The application of iron-doped biochar in peroxymonosulfate (PMS) activation systems has gained increasing attention due to their effectiveness and environmental friendliness in addressing environmental issues. However, the behavioral mechanism of iron doping and the detailed O-1(2) generation mechanism in PMS activation systems remain ambiguous. Here, we investigated the effects of three anions (Cl-, NO(3)(-)and SO42-) on the process of iron doping into bone char, leading to the synthesis of three iron-doped bone char (Fe-ClBC, Fe-NBC and Fe -SBC). These iron-doped bone char were used to catalyze PMS to degrade acetaminophen (APAP) and exhibited the following activity order: Fe-ClBC > Fe-NBC > Fe-SBC. Characterization results indicated that iron doping primarily occurred through the substitution of calcium in hydroxyapatite within BC. In the course of the impregnation, the binding of SO42- and Ca2+ hindered the exchange of iron ions, resulting in lower catalytic activity of Fe-SBC. The primary reactive oxygen species in the Fe-ClBC/PMS and Fe-NBC/PMS systems were both O-1(2).
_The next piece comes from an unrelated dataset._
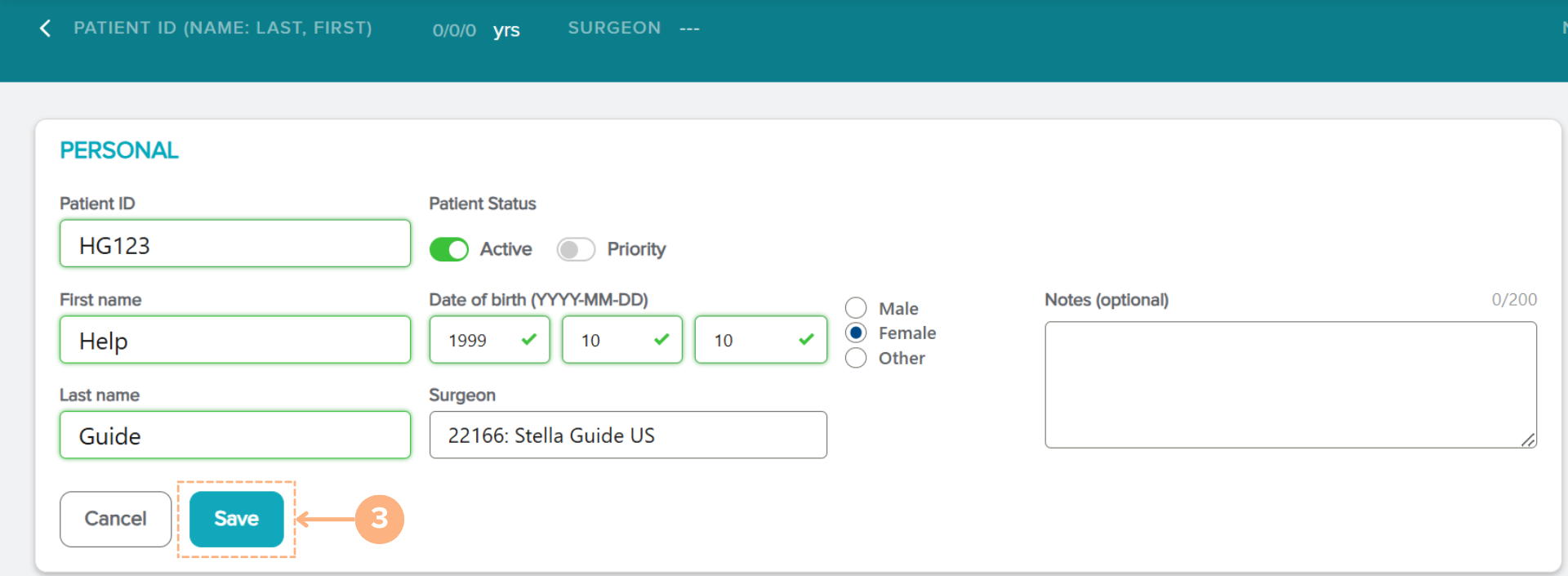1568x576 pixels.
Task: Choose the Other gender option
Action: pyautogui.click(x=856, y=358)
O-1(2) is produced through O-2(center dot-) conversion and PMS self-dissociation, which involves the generation of metastable iron intermediates and electron transfer within iron species. The presence of oxygen vacancies and more carbon defects in the Fe-ClBC catalyst facilitates O-1(2) generation, thereby enhancing APAP degradation within the Fe-ClBC/PMS system. This study is dedicated to in-depth exploration of the mechanisms underlying iron doping and defect materials in promoting O-1(2) generation.